The defense memo also said that since the investigation began in 2007, Drake "has suffered emotionally, physically, professionally, and financially." According to the memo, Drake's reputation has been so tarnished he'll never be able to work in the intelligence community again.
He lost his security clearance and left government service five years before he would have been eligible for a federal pension. The memo said Drake had a part-time teaching position at Strayer University, but was let go after he was indicted.
Drake worked at the NSA from 2001 until he resigned in April 2008. According to the defense lawyers' memo, he then went to work at an Apple retail store. The document said he had to take a second mortgage out on his home to help pay for a private attorney during the government's investigation. After the government indicted him, Drake qualified for the services of federal public defenders.

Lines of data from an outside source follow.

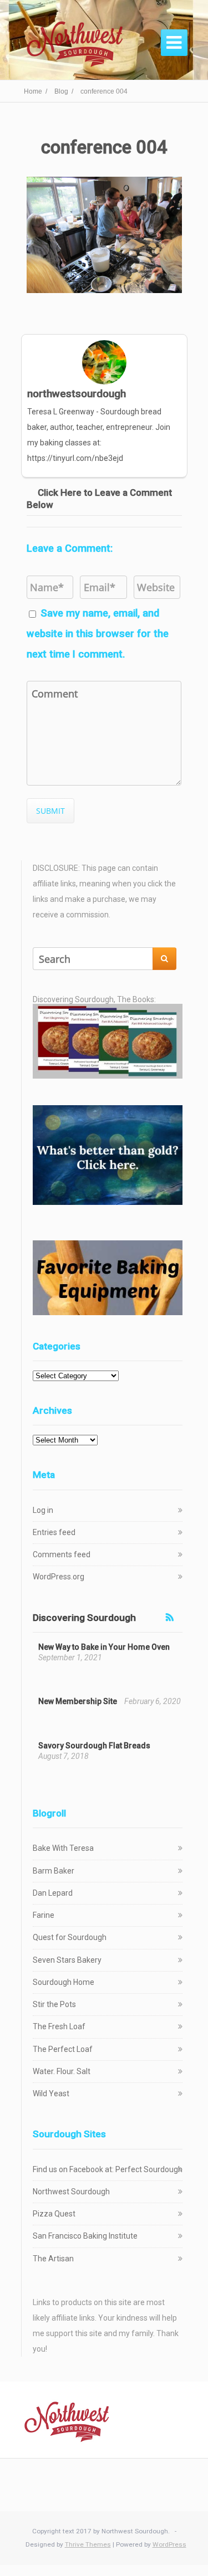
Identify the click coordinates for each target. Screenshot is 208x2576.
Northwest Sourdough (71, 2191)
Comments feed (61, 1554)
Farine (43, 1915)
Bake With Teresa (63, 1848)
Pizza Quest (54, 2213)
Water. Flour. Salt (61, 2071)
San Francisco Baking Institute (85, 2235)
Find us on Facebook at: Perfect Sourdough (107, 2169)
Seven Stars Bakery (67, 1960)
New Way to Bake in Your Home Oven (104, 1647)
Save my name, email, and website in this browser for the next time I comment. (98, 633)
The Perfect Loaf (63, 2049)
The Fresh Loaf (59, 2026)
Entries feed (54, 1532)
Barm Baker (53, 1870)
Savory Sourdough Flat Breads (94, 1745)
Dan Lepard (53, 1893)
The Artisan (53, 2258)
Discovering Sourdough (84, 1617)
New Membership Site (77, 1701)
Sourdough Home (63, 1982)
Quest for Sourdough (69, 1937)
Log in (43, 1510)
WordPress (169, 2544)
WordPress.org (58, 1576)
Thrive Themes (88, 2544)
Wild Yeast (51, 2093)
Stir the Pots (54, 2004)
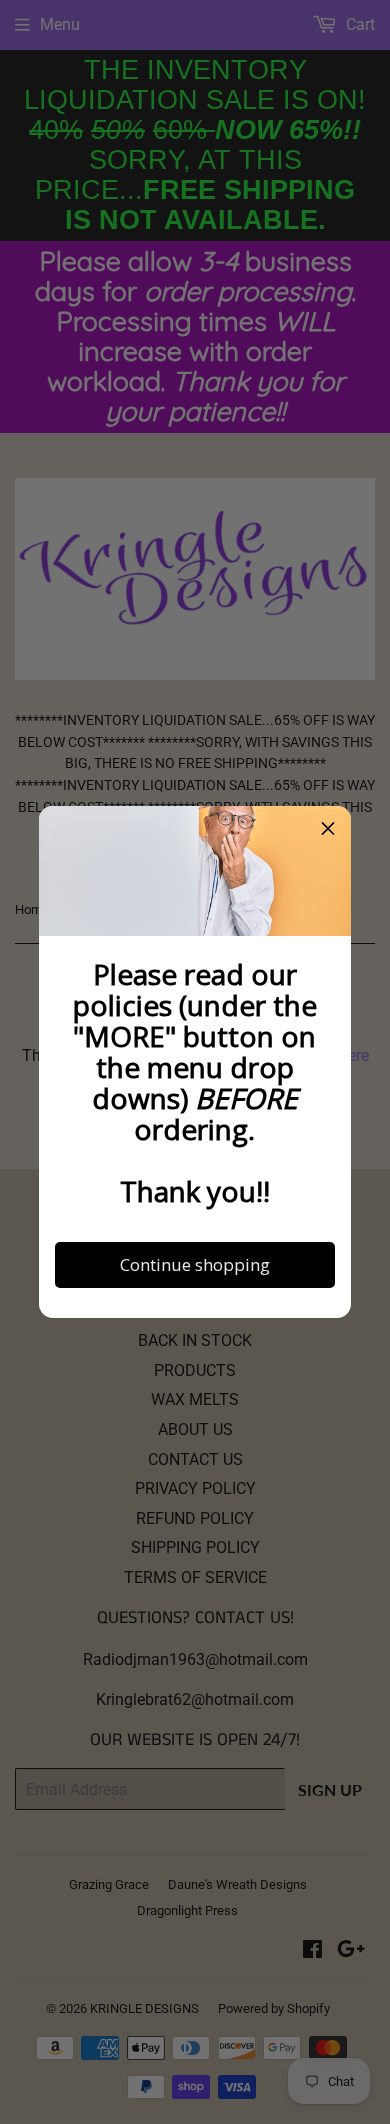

Drake maintained he was acting as a whistleblower and raised objections to some of the NSA's actions within the NSA, to Congress and to a Defense Department Inspector General.
According to the Washington Post, he was concerned about a $1.2 billion dollar data-sifting program called Trailblazer and about NSA efforts to collect Americans' e-mail and phone call information without court orders.
In a statement of facts submitted in June, Drake admitted to accessing the NSA's intranet site, from approximately February 2006 through March 2007, where he "obtained information, and provided said information orally and in writing to another person not permitted or authorized" to receive it.
Neither Drake's defense lawyers nor the Justice Department would comment after Drake was sentenced.
But in June, Assistant Attorney General for the Criminal Division Lanny Breuer said in a written statement: "Individuals who are granted special access to our nation's most sensitive information cannot unilaterally decide to disregard the law and agreements they make with the government on how that information may be handled."